Exercise instructions
Every line below from the one containing "Select the Benchmark template icon" through the one containing "Task: Open the" is to be printed exactly, with the pictures omitted.

Provided records START

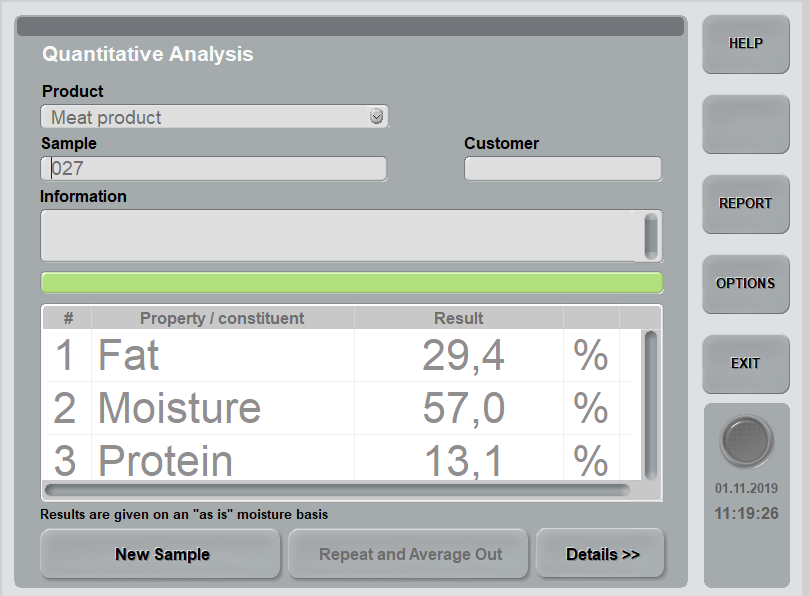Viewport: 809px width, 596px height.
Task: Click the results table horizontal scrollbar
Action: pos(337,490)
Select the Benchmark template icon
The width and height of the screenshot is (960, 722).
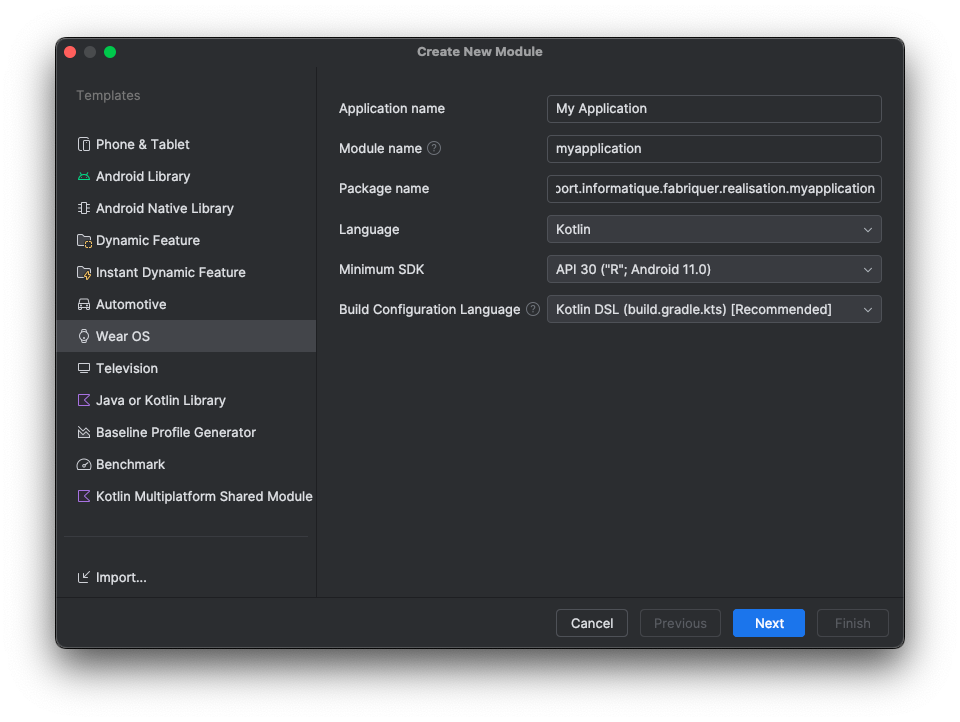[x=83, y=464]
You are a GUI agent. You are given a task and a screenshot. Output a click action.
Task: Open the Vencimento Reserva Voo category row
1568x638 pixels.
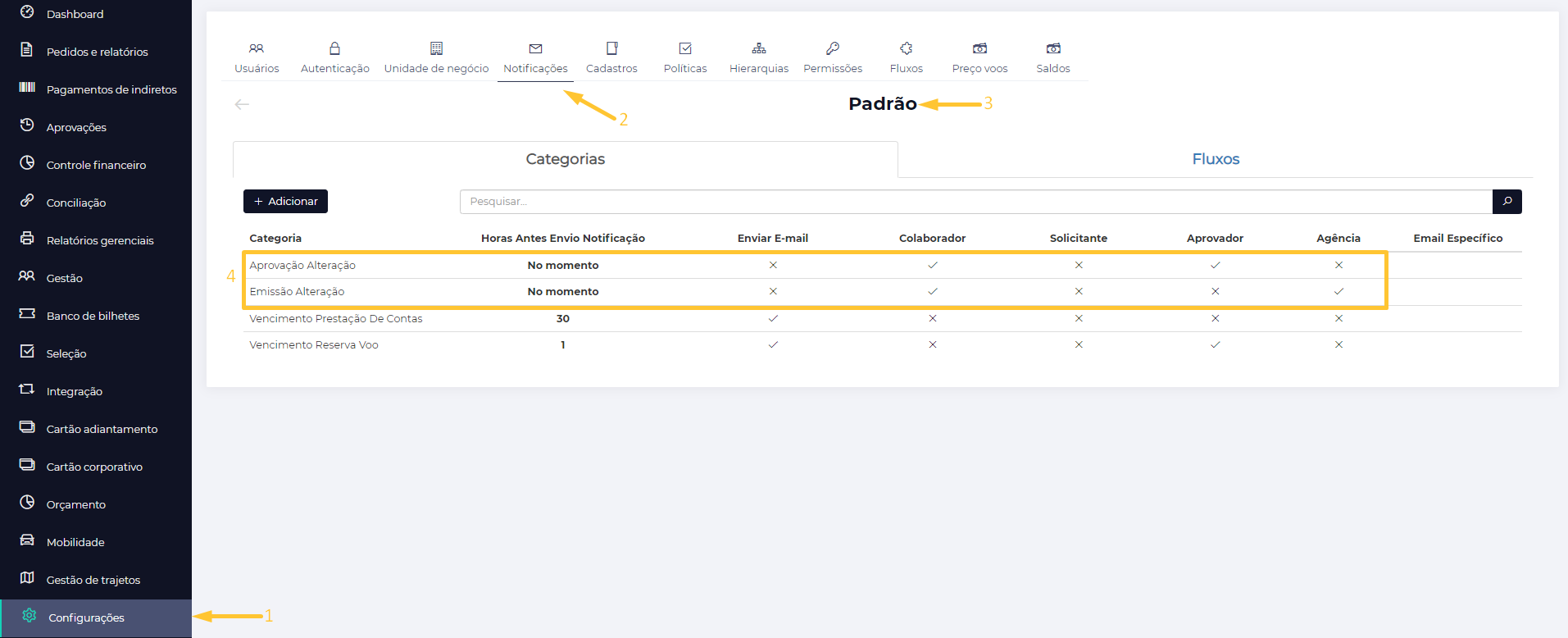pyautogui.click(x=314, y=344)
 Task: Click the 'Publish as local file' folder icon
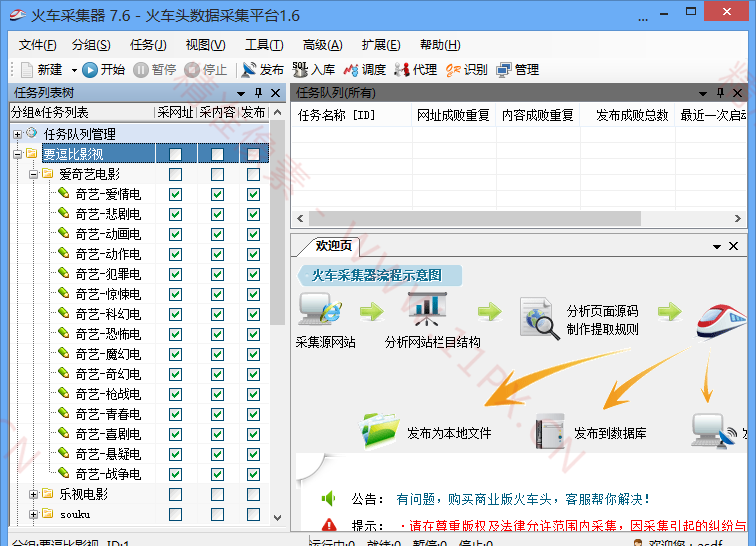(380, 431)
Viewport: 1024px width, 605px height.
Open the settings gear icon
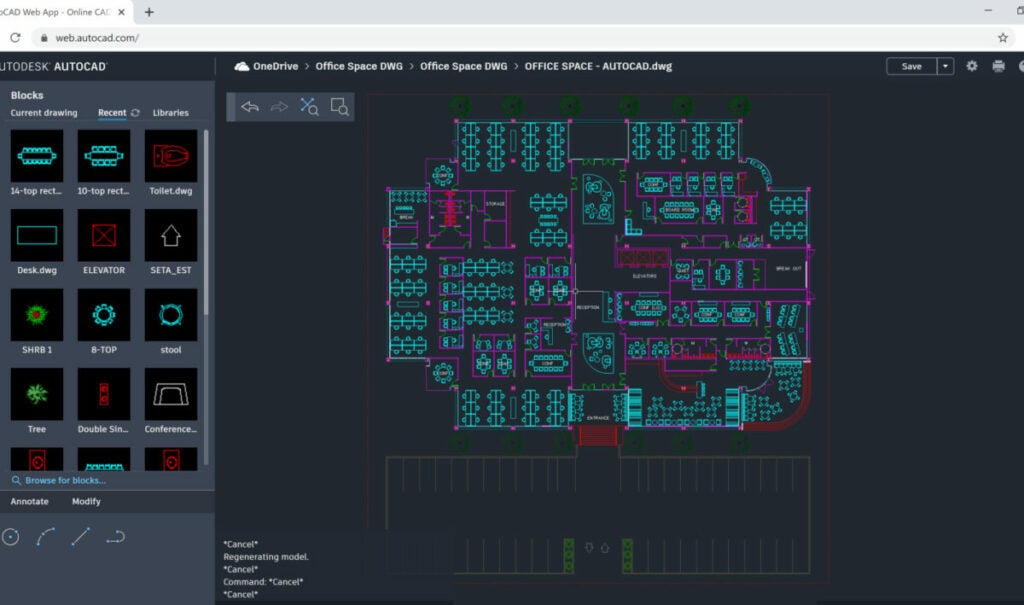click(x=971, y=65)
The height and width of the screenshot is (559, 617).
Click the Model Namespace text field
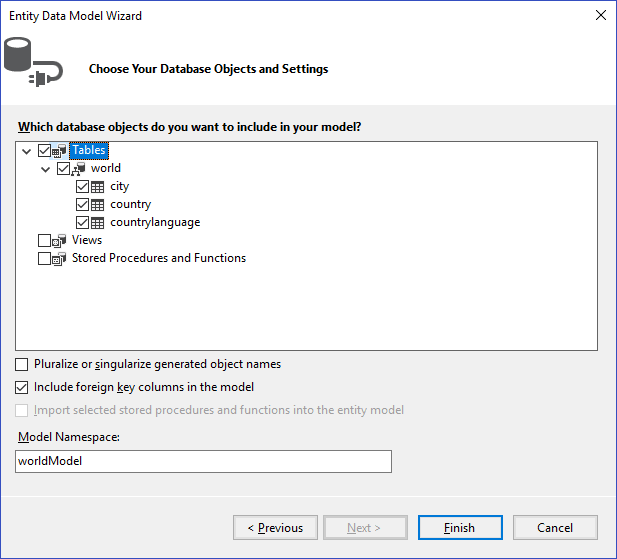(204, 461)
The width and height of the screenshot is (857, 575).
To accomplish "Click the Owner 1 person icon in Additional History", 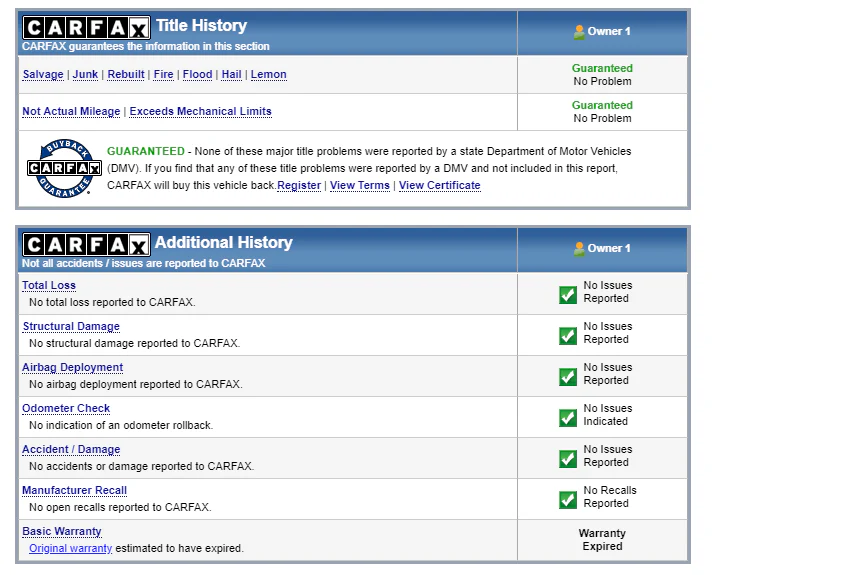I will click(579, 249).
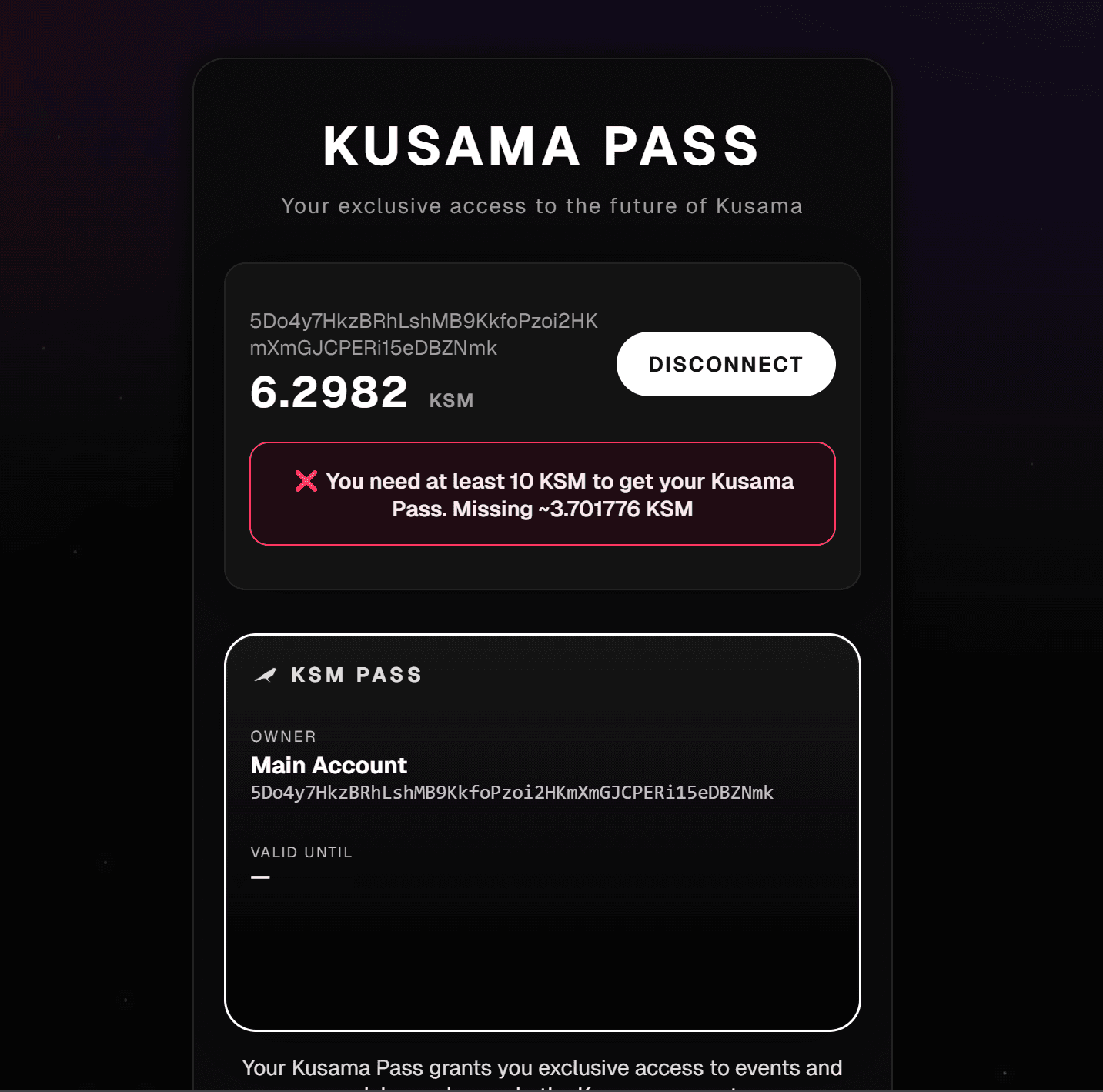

Provided records END

Result
Select the Benchmark template icon
The width and height of the screenshot is (960, 722).
[x=83, y=464]
You are a GUI agent. You are given a task and a screenshot. Output a click action.
Task: Open the Vencimento Reserva Voo category row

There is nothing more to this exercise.